赤バラの色の変化について
大切な赤バラを、これからもそばに置いていただくために。
赤バラは、立体的なドライ加工によって、生花よりも深く暗い色合いに変化します。お花によっては、赤みを感じるボルドーに仕上がることもあれば、黒に近い色合いに見えることもあります。
ここでは、SARAH GAUDIでの加工例とともに、赤バラに見られる色の変化をご紹介します。
加工後の色には幅があります
赤バラは、すべてが同じ色に仕上がるわけではありません。
生花の色、品種、個体差、お花の状態などによって、加工後の色合いには幅があります。
実際の仕上がりには、このような幅があります


黒に近く仕上がった例
弊店での加工例の中でも、黒に近い色合いに仕上がったケースです。


比較的赤みが残った例
弊店での加工例の中でも、赤みが比較的よく残ったケースです。
いずれも過去の加工例であり、完成色を示す色見本ではありません。品種・個体差・お花の状態などにより、実際の仕上がりは異なります。
弊店での加工実績では、この2例の間のような色合いに仕上がるケースが多く、全体としては黒寄りになる傾向が見られます。
生花の赤色と、仕上がりの傾向
同じ「赤バラ」でも、生花の色には明るい朱色寄りの赤から、深みのあるワインレッドまで幅があります。
SARAH GAUDIでのバラの加工実績では、生花の色が朱色に近い明るい赤ほど比較的赤みが残りやすく、もともとの色が深い赤になるにつれ、加工後は黒に近く見えやすい傾向があります。

朱色寄りの明るい赤
朱色を感じる明るい赤バラは、加工後も比較的赤みが残りやすい傾向があります。ただし、生花のような鮮やかさがそのまま残るわけではなく、深い赤やボルドーへ変化します。
鮮やかな赤・ワインレッド
鮮やかな赤は濃いボルドーへ、もともと深みのあるワインレッドは黒に近い色合いへ変化しやすい傾向があります。
生花の色だけで完成色を正確に予測することはできませんが、ご注文前のイメージとして、深く暗い仕上がりになる可能性まで含めてご覧ください。
赤バラはなぜ黒っぽく見えるの?
赤バラの赤色には、「アントシアニン」と呼ばれる天然色素が関わっています。研究では、バラの品種によってアントシアニンの量や組成などが異なり、それらが花色の明るさ・鮮やかさ・色相と関連することが報告されています。
また、バラの花弁を乾燥させた研究では、乾燥後に見た目の明るさを示す数値が低下した例や、乾燥方法によって色の変化や色素の残り方に違いが生じた例が報告されています。
このように、乾燥の過程では花弁の色や色素の状態が変化します。ただし、変化の程度は一様ではなく、品種や乾燥条件などによって異なります。もともと深い赤色のバラでは、加工後に深いボルドーや黒に近い色合いに見えることがあります。

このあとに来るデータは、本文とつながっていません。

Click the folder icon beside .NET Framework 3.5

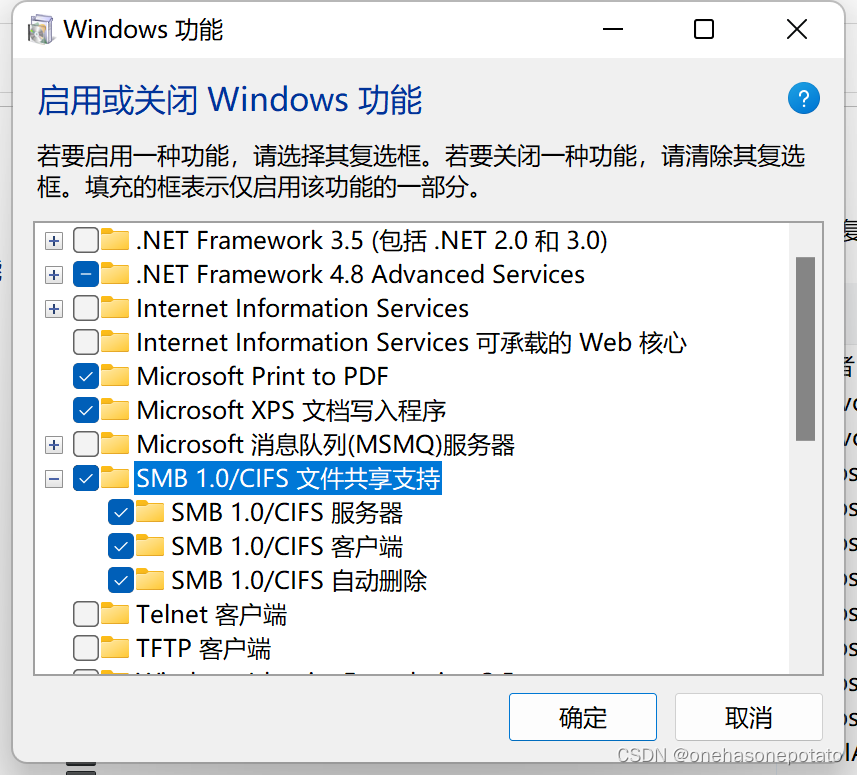(115, 240)
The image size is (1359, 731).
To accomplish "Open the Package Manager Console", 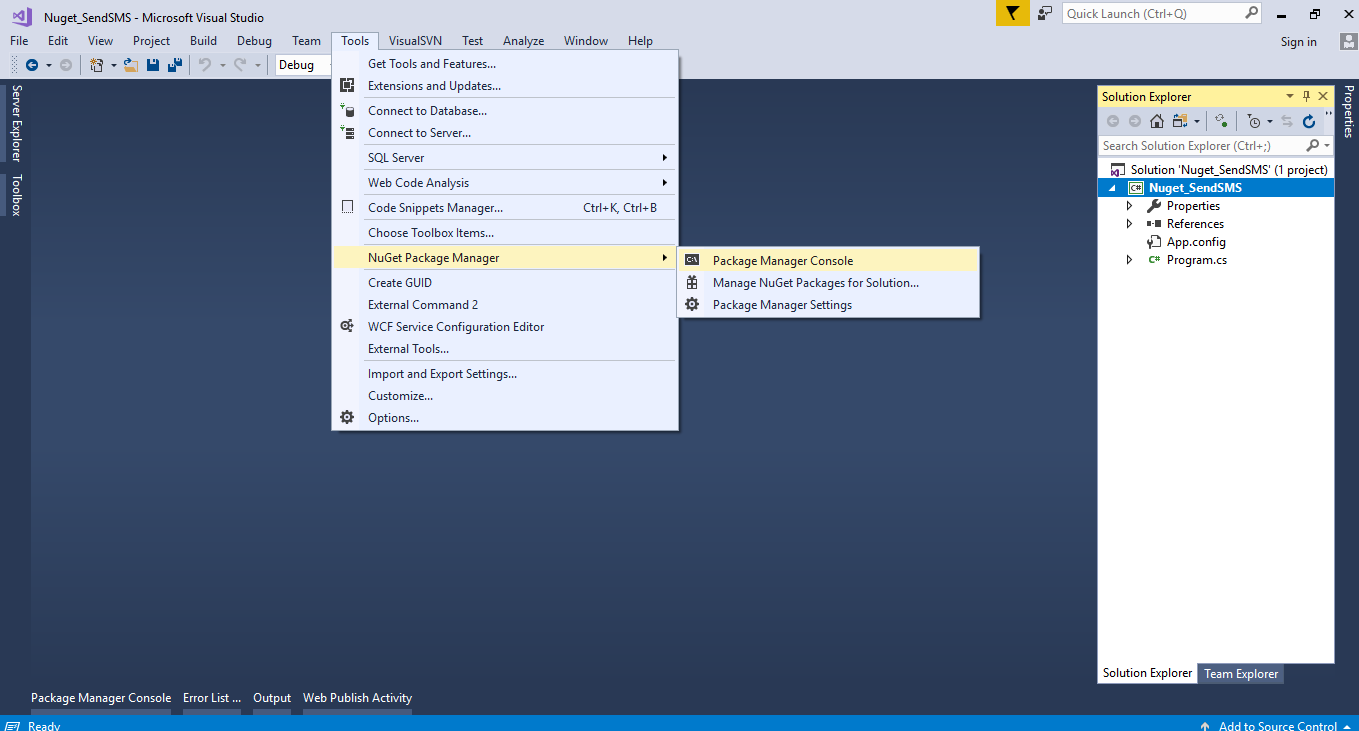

赤バラが持つ色と、乾燥による変化が重なって生まれる、ドライフラワーならではの色合いです。
品種やお花の状態による違い
赤バラには多くの品種があり、同じ赤色に見えても、含まれる色素の種類や量、花弁の厚みなどは一様ではありません。
そのため、似た色の赤バラでも、加工後の色の出方が異なることがあります。また、同じ品種であっても、開花の進み具合やお花の状態、個体差によって仕上がりに濃淡が生まれます。
品種名や生花時の写真だけから、完成色を正確に決めることはできません。色傾向図は、赤バラ全体に見られるおおまかな方向性としてご覧ください。
ご注文前にお伝えしたいこと
赤バラのドライ加工では、生花の鮮やかな赤がそのまま残るのではなく、深いボルドーや、ときには黒に近い色合いへと変化します。
仕上がりは、もともとの花色や品種、お花の状態、乾燥条件などによって異なります。
大切なお花をお預かりする前に、掲載した2つの加工例と色の傾向をご覧いただき、仕上がりの幅を含めてご検討いただければと思います。